光武:ただし、社会常識や社会の秩序機能に照らし合わせて見たとき、たまたま外れたほうにカテゴライズされる層はどうしても出てきます。今の社会ではそういう一面が少しでも見つかるとマイノリティという烙印を押されてしまいます。
つまり、一個でも合わない側面があると「はい、あなたはマイノリティですね」と言われてしまうし、逆に自分でも言ってしまう。他の発達障害当事者にはたまに怒られることもありますが、僕は「発達障害の自分はマイノリティだ」という意識がすごく嫌いです。

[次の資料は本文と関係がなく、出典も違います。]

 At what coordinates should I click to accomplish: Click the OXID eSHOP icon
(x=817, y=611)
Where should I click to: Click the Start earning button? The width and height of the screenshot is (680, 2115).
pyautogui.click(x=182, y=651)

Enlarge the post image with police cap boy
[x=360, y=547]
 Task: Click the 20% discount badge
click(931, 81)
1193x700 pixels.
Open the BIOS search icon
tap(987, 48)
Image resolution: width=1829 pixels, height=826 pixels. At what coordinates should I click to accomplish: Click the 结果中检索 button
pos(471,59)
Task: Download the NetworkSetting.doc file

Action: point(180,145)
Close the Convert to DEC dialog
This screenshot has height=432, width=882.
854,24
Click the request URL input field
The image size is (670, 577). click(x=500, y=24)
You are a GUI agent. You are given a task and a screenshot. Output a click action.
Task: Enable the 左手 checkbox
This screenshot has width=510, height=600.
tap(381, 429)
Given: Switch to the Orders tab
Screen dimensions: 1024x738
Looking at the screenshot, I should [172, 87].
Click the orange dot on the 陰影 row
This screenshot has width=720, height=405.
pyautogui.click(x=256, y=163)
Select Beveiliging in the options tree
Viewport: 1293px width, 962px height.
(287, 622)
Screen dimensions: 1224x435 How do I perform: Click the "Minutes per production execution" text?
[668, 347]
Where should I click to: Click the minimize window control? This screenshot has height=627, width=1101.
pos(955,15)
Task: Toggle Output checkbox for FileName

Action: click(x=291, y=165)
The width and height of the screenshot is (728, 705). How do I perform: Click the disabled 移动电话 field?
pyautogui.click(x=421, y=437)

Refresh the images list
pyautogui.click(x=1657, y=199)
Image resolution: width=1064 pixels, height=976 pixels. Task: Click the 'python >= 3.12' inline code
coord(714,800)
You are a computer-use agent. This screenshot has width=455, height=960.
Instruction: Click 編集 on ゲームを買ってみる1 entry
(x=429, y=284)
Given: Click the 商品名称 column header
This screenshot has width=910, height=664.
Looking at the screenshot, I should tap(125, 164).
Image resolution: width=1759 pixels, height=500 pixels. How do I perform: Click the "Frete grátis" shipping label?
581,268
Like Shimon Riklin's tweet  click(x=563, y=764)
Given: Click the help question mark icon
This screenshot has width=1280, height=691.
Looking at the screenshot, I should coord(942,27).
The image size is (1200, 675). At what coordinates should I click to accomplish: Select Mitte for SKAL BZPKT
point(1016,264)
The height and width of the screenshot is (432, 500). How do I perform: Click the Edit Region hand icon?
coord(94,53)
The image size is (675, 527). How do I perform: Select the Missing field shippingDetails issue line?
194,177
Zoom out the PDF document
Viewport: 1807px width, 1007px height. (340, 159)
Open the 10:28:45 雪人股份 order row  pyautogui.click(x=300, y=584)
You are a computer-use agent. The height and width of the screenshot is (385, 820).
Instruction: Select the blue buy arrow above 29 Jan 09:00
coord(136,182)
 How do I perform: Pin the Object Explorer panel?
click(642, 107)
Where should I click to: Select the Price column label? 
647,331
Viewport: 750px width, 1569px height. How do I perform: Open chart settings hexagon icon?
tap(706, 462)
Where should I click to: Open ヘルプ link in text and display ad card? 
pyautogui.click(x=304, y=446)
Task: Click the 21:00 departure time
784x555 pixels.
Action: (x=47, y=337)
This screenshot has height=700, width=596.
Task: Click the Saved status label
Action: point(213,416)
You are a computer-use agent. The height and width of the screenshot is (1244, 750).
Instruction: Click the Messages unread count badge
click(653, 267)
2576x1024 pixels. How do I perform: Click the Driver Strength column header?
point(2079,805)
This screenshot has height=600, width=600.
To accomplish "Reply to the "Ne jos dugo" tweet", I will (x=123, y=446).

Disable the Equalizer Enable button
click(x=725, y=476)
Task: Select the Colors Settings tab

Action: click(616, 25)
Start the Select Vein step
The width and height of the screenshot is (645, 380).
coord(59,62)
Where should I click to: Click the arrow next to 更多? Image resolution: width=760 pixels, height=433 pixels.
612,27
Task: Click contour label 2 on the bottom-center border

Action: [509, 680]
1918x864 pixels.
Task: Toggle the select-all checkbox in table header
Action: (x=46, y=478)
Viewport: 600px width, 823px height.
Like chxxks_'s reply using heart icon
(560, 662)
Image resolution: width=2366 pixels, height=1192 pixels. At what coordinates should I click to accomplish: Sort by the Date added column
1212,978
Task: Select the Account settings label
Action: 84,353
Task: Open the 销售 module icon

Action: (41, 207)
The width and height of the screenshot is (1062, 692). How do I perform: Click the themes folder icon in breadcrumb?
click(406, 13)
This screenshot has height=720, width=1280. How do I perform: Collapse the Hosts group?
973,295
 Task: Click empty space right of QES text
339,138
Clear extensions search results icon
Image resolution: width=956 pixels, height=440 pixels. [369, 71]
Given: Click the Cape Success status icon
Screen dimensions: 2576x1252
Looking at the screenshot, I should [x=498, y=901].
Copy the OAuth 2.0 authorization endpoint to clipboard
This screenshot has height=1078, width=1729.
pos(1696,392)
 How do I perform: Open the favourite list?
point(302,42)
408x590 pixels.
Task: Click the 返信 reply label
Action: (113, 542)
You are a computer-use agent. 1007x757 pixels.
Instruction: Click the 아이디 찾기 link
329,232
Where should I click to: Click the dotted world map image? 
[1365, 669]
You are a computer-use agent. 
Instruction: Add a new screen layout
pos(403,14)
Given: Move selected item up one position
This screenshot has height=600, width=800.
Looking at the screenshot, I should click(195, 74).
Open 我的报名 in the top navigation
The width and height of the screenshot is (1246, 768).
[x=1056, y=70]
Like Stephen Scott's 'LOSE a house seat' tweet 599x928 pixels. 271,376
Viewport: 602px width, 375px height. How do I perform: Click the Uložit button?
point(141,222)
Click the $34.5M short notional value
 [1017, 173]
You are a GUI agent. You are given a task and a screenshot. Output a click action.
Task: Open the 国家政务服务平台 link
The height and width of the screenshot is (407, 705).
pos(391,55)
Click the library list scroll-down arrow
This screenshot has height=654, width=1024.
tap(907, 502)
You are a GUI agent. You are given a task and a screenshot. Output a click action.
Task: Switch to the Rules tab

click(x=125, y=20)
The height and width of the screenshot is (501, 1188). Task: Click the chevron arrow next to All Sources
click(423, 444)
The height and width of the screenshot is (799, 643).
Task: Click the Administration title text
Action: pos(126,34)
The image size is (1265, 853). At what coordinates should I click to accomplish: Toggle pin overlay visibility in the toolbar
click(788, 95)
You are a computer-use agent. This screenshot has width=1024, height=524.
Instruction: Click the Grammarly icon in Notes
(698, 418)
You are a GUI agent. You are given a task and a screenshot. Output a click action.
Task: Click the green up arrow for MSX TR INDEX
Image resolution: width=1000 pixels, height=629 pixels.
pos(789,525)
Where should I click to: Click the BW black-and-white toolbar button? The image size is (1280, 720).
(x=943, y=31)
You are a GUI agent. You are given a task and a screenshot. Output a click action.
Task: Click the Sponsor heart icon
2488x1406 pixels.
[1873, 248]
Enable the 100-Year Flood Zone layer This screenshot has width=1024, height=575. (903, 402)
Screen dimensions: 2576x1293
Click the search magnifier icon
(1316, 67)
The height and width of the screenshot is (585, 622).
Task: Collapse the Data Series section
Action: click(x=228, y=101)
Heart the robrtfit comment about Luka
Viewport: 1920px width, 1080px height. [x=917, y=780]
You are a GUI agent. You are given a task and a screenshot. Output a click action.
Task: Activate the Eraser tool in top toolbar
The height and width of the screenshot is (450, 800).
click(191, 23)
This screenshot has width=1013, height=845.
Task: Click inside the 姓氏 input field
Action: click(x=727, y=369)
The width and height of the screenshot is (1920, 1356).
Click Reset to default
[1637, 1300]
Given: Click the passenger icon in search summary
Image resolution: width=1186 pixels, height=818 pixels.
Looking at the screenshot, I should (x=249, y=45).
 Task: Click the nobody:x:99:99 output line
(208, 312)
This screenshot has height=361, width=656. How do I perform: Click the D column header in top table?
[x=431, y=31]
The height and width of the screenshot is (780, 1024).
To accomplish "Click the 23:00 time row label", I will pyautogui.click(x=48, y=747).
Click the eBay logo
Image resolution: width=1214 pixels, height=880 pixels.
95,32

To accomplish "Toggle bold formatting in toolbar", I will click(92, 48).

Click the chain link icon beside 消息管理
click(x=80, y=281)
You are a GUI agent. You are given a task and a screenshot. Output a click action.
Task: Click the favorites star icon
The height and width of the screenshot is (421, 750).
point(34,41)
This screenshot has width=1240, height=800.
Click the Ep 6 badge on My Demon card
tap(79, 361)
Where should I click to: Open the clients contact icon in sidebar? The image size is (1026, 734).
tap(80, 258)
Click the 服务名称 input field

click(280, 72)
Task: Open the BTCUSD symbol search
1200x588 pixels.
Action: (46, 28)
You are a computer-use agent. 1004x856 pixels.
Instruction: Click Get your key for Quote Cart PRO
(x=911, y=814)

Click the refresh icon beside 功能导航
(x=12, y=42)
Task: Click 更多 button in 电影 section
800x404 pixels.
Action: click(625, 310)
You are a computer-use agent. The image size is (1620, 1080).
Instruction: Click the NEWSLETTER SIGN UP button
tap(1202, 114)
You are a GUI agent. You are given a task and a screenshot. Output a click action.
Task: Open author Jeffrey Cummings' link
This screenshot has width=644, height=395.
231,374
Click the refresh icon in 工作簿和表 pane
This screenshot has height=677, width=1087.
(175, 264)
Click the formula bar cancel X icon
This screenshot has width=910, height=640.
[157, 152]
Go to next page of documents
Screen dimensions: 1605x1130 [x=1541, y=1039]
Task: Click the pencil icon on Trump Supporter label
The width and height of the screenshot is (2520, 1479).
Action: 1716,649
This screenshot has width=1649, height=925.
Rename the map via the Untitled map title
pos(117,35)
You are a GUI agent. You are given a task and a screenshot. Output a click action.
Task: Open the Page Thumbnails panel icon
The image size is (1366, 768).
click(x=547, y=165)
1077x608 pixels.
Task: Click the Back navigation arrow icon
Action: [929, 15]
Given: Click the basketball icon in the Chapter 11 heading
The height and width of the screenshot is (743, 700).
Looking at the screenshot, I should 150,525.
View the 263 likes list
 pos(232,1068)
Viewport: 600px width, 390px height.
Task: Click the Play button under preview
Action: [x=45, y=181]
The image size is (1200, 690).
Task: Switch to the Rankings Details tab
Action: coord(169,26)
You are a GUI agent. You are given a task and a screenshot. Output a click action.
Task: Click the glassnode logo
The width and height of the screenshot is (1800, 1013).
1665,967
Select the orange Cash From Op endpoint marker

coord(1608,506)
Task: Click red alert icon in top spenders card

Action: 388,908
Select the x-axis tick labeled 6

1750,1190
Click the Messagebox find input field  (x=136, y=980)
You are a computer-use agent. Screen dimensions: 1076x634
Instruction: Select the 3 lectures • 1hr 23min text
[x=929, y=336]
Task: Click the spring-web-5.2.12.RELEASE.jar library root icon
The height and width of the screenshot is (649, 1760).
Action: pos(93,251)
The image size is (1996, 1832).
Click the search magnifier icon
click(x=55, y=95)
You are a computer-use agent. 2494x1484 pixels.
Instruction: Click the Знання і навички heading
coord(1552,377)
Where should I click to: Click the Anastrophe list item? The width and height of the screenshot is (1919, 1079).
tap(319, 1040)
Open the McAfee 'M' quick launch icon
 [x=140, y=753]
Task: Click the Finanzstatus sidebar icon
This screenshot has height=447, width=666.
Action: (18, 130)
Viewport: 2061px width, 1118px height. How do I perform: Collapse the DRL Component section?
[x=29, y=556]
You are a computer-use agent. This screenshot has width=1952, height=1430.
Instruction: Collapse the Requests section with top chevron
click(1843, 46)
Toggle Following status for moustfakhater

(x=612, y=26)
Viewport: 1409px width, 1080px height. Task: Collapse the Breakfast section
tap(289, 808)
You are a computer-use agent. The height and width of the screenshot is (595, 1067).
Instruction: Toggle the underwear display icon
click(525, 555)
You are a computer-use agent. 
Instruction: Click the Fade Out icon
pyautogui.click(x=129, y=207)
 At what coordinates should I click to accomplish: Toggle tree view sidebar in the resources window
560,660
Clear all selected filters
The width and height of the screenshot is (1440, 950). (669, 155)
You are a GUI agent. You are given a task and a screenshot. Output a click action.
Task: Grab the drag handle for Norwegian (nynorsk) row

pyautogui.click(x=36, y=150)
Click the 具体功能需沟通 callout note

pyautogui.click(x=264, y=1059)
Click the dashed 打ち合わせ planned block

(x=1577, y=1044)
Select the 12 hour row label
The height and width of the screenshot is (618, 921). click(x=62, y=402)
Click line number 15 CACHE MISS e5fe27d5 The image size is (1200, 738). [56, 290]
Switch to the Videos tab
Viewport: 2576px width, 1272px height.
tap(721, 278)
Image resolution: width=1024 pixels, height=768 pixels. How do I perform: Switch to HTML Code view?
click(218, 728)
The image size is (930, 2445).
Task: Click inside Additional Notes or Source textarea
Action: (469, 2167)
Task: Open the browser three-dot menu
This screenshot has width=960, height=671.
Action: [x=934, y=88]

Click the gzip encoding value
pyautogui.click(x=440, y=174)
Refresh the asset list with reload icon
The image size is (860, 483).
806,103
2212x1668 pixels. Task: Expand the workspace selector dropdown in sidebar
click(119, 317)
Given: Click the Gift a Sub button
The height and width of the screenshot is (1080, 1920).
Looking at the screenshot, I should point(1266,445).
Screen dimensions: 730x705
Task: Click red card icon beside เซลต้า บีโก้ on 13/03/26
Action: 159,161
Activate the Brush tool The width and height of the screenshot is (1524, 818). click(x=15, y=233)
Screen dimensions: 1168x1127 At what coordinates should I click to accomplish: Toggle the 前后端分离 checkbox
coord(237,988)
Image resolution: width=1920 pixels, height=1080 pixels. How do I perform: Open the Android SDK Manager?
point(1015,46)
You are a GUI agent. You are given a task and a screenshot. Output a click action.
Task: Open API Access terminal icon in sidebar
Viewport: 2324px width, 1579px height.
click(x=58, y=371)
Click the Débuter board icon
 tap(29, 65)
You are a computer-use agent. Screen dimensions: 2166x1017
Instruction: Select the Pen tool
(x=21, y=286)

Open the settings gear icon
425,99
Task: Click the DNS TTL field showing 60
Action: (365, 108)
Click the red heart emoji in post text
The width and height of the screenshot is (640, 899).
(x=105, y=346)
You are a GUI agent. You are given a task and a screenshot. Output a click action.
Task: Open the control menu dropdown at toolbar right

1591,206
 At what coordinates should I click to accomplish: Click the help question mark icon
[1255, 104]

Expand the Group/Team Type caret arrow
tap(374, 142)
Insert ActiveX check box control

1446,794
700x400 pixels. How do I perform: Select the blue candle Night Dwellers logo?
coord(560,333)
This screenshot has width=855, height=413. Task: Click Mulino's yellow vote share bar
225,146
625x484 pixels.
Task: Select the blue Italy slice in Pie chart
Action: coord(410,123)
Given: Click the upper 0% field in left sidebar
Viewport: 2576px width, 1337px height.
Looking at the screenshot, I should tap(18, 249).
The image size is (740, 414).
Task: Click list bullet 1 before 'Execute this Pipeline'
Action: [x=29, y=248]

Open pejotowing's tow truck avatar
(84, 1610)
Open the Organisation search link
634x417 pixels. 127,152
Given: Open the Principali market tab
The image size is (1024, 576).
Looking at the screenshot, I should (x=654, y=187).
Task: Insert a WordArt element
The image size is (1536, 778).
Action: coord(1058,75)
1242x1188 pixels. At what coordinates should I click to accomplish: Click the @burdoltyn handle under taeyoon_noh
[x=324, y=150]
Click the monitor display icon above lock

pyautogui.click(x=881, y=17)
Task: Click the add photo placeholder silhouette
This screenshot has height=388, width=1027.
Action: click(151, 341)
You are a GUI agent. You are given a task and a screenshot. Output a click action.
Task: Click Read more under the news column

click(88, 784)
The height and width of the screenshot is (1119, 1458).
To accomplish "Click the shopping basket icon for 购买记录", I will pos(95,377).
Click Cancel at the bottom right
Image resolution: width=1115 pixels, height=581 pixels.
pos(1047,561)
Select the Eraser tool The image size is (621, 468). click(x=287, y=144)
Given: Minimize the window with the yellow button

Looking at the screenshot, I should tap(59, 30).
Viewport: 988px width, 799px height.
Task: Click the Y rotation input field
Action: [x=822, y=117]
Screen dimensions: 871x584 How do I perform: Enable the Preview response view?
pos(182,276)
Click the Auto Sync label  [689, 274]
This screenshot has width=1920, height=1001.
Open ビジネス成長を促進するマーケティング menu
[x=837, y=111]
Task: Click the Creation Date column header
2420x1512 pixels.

「私はマイノリティだから」と、自らを社会から隔離してしまっているような。そういう側面が、このマイノリティという概念をブラックボックス化しているように思います。マイノリティに見られるように自らパフォーマティブに振る舞うことで、二重の共犯関係が生まれていると僕は感じます。
補聴器を着けていることで求職活動中不利に
――山村さんは発達障害に加え、性別はXジェンダー(男性でも女性でもない性)、聴力も若干弱いため、前回バーでお会いした際は補聴器を着けられていましたよね。大多数の人と違う点がいくつかあるように思います。
山村:今日は会議室で隔離された空間なので必要ないと思い、補聴器は着けていませんが、聴力は20代の平均よりも少し低く、40~50代の平均と同じです。そして、人の声以外の“ノイズ”と呼ばれる音に関しては、なんと80代の平均と同じです。だけど、聴覚障害かどうかと言うと、健康に聴こえる健聴範囲内なので、医学的には「異常なし」になります。
自分自身は補聴器を買って使っているのですが、これは「メガネと同じだな」と思います。近視の人は視界がボヤけるからメガネをかけて視力を矯正する。自分は音を聞き取りづらいから補聴器を着けて矯正する。
以前、求職活動中に「補聴器を着けているから採用できない」と、断られたことがありました。「補聴器を着けているから仕事ができない」と言う方には「じゃあ、近視の人はメガネやコンタクトレンズを外して仕事をするんですか?」と聞きたいです。
身近に補聴器を着けている人って、一般的には高齢者か障害者手帳を持っている聴覚障害者くらいです。見慣れないものって人は怖いんです。今、メガネはこれだけ普及して、ファッションの一部にもなっています。でも、補聴器は見慣れないものなので、異常なものとみなしてしまう。
吉田:カッコいい補聴器を作ったらいいのかも。『ドラゴンボール』に出てくる戦闘力を測る、「スカウター」みたいな補聴器(笑)。山村さんは補聴器が目立たないように黒にしたの?